DESCRIPTION OF THE TASK. Where "will" appears in a line of the entries below, that line should be copied.

ENTRIES SUPPLIED.
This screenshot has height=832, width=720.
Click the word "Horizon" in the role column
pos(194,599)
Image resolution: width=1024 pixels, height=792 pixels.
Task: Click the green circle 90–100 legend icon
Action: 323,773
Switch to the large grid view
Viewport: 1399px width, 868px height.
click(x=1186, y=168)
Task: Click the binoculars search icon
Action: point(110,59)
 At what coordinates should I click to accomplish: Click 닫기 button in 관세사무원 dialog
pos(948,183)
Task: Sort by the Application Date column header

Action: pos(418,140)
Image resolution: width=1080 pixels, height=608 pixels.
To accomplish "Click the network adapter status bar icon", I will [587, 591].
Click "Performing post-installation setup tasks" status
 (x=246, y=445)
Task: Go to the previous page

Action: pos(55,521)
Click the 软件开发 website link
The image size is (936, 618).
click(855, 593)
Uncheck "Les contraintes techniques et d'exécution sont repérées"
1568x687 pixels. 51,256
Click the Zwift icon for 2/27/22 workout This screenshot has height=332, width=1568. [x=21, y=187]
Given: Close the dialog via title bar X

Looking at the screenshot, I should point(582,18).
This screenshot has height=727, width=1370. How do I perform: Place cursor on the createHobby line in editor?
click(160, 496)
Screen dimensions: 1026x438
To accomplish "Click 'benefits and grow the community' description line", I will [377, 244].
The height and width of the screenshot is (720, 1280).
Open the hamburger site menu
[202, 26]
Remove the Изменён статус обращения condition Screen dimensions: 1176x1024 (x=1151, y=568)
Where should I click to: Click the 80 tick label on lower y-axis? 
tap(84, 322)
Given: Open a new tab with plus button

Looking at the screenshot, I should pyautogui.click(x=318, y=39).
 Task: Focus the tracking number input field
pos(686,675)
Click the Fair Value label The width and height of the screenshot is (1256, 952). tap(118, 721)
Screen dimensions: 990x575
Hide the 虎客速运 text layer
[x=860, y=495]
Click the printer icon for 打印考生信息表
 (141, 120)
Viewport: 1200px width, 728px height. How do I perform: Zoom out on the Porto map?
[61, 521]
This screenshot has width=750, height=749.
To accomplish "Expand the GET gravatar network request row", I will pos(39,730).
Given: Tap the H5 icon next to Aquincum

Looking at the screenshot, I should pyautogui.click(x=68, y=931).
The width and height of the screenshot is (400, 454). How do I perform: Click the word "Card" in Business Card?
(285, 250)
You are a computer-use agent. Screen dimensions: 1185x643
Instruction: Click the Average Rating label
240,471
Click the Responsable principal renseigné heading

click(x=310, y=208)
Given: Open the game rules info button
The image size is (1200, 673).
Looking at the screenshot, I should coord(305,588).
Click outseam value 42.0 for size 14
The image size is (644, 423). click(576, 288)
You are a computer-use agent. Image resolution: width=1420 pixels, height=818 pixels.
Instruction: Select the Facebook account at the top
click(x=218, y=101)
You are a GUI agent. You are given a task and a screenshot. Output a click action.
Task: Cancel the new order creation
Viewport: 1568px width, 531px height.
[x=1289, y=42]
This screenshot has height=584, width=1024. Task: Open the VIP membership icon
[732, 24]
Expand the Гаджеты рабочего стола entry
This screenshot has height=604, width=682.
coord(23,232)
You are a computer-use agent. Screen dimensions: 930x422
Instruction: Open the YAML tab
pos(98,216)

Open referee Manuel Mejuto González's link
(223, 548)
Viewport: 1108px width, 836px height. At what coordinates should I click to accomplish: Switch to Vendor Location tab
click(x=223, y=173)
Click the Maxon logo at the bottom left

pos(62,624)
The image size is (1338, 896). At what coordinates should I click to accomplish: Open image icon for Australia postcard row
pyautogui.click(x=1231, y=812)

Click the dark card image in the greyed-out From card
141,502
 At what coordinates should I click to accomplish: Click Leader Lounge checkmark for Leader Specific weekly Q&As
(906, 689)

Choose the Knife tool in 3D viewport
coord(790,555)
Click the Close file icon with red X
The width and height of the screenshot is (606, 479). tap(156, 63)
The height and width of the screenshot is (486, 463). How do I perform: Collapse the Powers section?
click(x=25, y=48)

SOLUTION.
To accomplish "Click the network adapter status bar icon", I will [587, 591].
To accomplish "Click 'benefits and grow the community' description line", I will [377, 244].
To accomplish "Expand the GET gravatar network request row", I will pos(39,730).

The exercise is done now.